Since 2015, the courts have maintained that innovations like Smart Card Reader, BVAS and IReV require statutory enactment to enjoy the force of law. This position of the Supreme Court creates contradictions in the electoral system.
Analysts point out that when a principal legislation confers powers on an institution to issue guidelines for its operations, such guidelines should have a binding effect because they derive from the principal Act, especially where the institution exercises the power within its scope.
It is illogical, they argue, for the courts to maintain that electronic transmission into the IReV portal is not a legal requirement simply because it was introduced in the guidelines rather than in the Electoral Act.
However, the courts, in several cases such as Jegede v. INEC and Wike v. Peterside, have established that INEC regulations and guidelines have no binding effect.
It is these judicial positions that INEC seeks to address with its proposal to amend the Electoral Act, explicitly providing for the electronic transmission of results to enhance the credibility of future elections.
Another reform that enjoys wide public support is the unbundling of INEC into separate bodies -- the Political Party Registration and Regulation Commission, the Electoral Offences Commission and Tribunal, and the electoral body itself. This proposal, which has also received the backing of several past reform panels, aims to relieve INEC of multiple responsibilities so that it can focus solely on conducting elections.

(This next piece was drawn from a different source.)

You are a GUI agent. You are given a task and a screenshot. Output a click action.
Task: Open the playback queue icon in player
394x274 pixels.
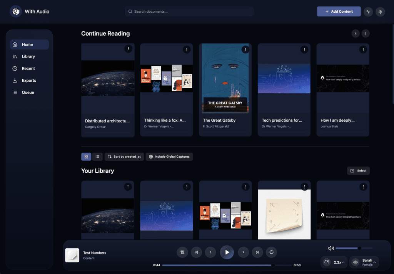tap(182, 252)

Notably, both the Mohammed Lawal Uwais Electoral Reforms Committee and the 2014 National Conference made similar recommendations. The committee, established by the late President Umaru Musa Yar'Adua, and led by the former Chief Justice of Nigeria, Uwais, proposed sweeping changes to strengthen the electoral process, including the creation of the Political Parties Registration and Regulatory Commission and the Electoral Offences Commission and Tribunal.
The Political Party Registration and Regulatory Commission will be saddled with the responsibility to register political parties, monitor the organisation and operation of the political parties, including their finances, monitor political campaigns and provide rules and regulations which will govern the political parties, among others.
On the other hand, the Electoral Offences Commission will be saddled with the responsibility of investigation, coordination, enforcement and prosecution of all electoral offences as well as enforcement of the provisions of the Electoral Act, the constitution of registered political parties and any other Acts or enactments.
As part of its work, the commission, according to the Uwais report, is to adopt measures to identify, trace and prosecute political thuggery, electoral fraud, political terrorism and other electoral offences, among others.
Other reforms being sought include allowing Nigerians in the diaspora the opportunity to be part of the electoral process by casting their votes during elections in the country, and early voting for those involved in election duties, such as reporters, security agents and inmates in correctional centres.
Whether deliberately or inadvertently, all these have been ignored in all previous amendments to the electoral Acts, which many Nigerians feel should be incorporated into the new Act for sanity in the country's electoral process.
The appointments and imposition of card-carrying members of political parties as national commissioners are flagrantly in violation of Section 14(2a) of the Third Schedule of the 1999 Constitution, as amended which states that "a member of the commission shall be non-partisan and a person of unquestionable integrity."
Nigerians have continued to witness the biases exhibited by these INEC National Commissioners and RECs during elections, thereby tainting the polls and embarrassing the commission.